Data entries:
┄┄┄┄┄┄┄┄┄┄┄┄┄┄┄┄┄┄┄┄
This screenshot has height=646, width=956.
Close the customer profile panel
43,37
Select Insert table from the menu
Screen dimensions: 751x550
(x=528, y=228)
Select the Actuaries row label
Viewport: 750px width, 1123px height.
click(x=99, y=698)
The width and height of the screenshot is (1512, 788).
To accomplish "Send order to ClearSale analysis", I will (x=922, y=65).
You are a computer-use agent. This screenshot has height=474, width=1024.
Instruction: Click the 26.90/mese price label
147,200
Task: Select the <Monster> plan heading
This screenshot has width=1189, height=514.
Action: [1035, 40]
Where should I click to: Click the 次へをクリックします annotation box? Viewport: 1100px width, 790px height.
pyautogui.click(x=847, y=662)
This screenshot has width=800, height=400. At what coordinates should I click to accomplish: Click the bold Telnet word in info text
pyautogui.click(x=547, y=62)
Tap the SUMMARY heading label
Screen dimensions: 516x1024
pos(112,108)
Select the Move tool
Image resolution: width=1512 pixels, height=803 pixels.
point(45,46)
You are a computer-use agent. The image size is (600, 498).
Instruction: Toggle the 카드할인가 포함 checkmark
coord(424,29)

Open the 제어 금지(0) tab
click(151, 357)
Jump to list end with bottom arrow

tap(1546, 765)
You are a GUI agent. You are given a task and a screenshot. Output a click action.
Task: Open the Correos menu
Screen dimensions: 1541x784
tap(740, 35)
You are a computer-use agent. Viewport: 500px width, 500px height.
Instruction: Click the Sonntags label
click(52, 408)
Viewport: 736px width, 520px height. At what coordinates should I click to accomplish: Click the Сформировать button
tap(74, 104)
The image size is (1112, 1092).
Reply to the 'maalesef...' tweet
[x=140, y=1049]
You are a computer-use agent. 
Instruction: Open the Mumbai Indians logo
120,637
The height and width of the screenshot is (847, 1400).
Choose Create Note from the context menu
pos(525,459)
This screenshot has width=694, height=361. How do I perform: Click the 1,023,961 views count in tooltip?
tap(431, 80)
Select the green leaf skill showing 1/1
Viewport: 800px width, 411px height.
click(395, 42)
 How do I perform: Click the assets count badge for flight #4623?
┄┄┄┄┄┄┄┄┄┄┄┄┄┄┄┄┄┄┄┄
Exercise goal: Please update the entries above by replacing "Instruction" with "Directive" wherever it appears, keeping everything else unchanged.

Answer for the task:
This screenshot has height=646, width=956.
Close the customer profile panel
43,37
Select Insert table from the menu
Screen dimensions: 751x550
(x=528, y=228)
Select the Actuaries row label
Viewport: 750px width, 1123px height.
click(x=99, y=698)
The width and height of the screenshot is (1512, 788).
To accomplish "Send order to ClearSale analysis", I will (x=922, y=65).
You are a computer-use agent. This screenshot has height=474, width=1024.
Directive: Click the 26.90/mese price label
147,200
Task: Select the <Monster> plan heading
This screenshot has width=1189, height=514.
Action: [1035, 40]
Where should I click to: Click the 次へをクリックします annotation box? Viewport: 1100px width, 790px height.
pyautogui.click(x=847, y=662)
This screenshot has width=800, height=400. At what coordinates should I click to accomplish: Click the bold Telnet word in info text
pyautogui.click(x=547, y=62)
Tap the SUMMARY heading label
Screen dimensions: 516x1024
pos(112,108)
Select the Move tool
Image resolution: width=1512 pixels, height=803 pixels.
point(45,46)
You are a computer-use agent. The image size is (600, 498).
Directive: Toggle the 카드할인가 포함 checkmark
coord(424,29)

Open the 제어 금지(0) tab
click(151, 357)
Jump to list end with bottom arrow

tap(1546, 765)
You are a GUI agent. You are given a task and a screenshot. Output a click action.
Task: Open the Correos menu
Screen dimensions: 1541x784
tap(740, 35)
You are a computer-use agent. Viewport: 500px width, 500px height.
Directive: Click the Sonntags label
click(52, 408)
Viewport: 736px width, 520px height. At what coordinates should I click to accomplish: Click the Сформировать button
tap(74, 104)
The image size is (1112, 1092).
Reply to the 'maalesef...' tweet
[x=140, y=1049]
You are a computer-use agent. 
Directive: Open the Mumbai Indians logo
120,637
The height and width of the screenshot is (847, 1400).
Choose Create Note from the context menu
pos(525,459)
This screenshot has width=694, height=361. How do I perform: Click the 1,023,961 views count in tooltip?
tap(431, 80)
Select the green leaf skill showing 1/1
Viewport: 800px width, 411px height.
click(395, 42)
 How do I perform: Click the assets count badge for flight #4623?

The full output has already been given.